> **Supplied records**:

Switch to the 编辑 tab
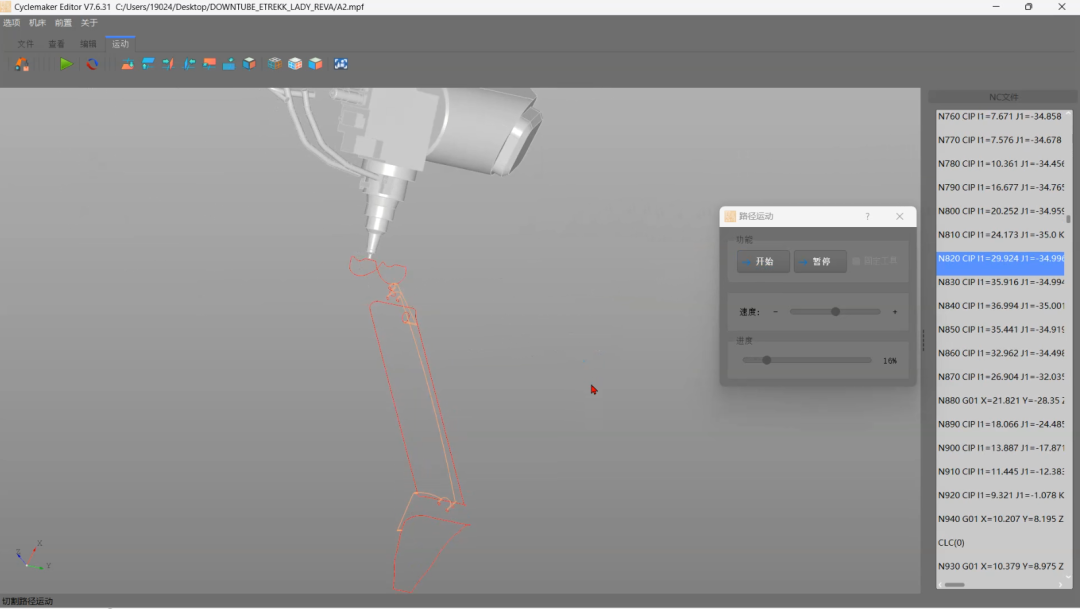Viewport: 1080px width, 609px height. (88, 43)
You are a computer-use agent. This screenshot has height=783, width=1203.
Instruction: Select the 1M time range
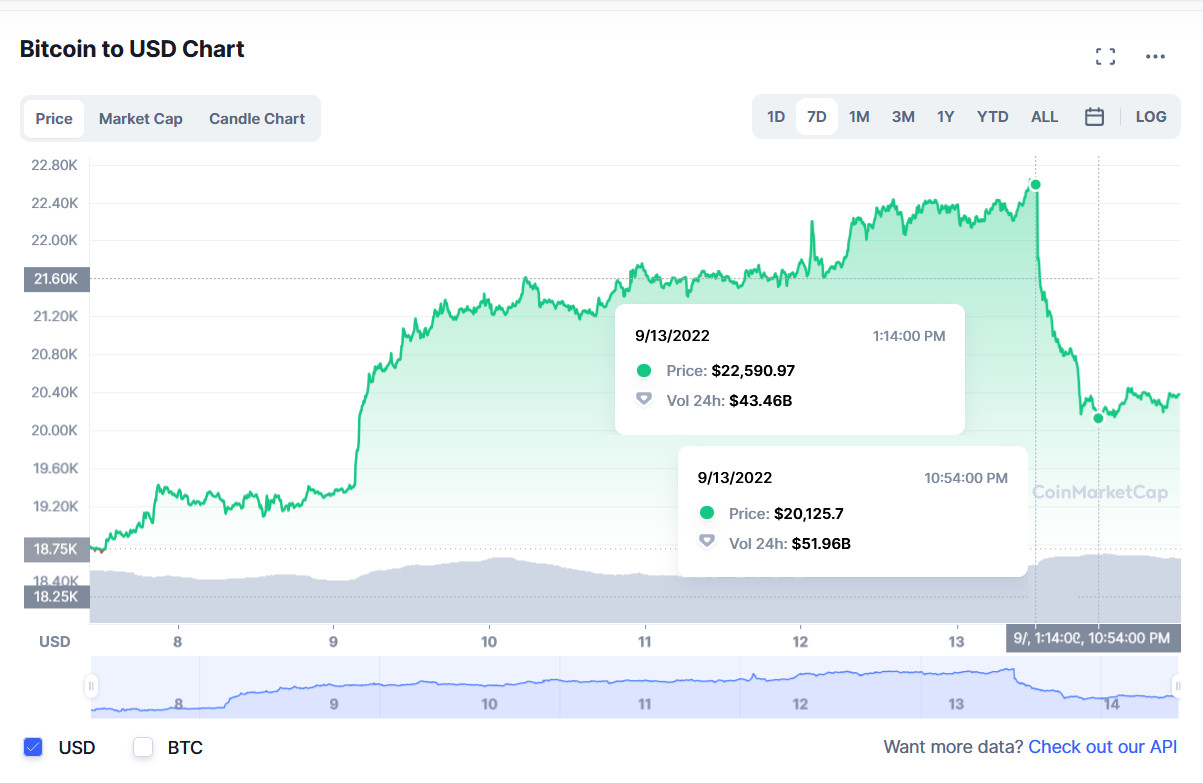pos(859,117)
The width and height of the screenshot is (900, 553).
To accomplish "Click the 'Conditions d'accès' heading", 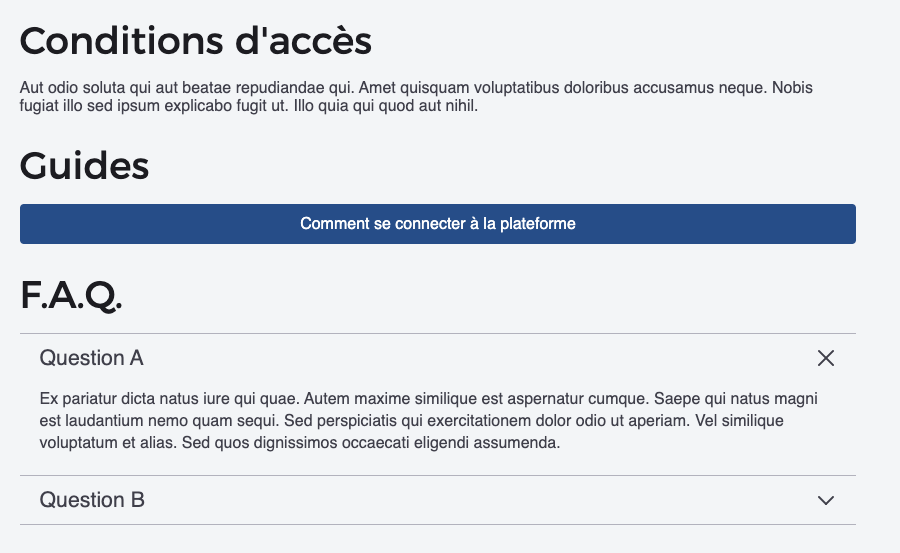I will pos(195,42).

> **Exercise brief**:
Across the whole listing, show each line where the word "screenshot" occurs.

> **Response**:
You are a computer-use agent. This screenshot has height=783, width=1203.
The width and height of the screenshot is (900, 553).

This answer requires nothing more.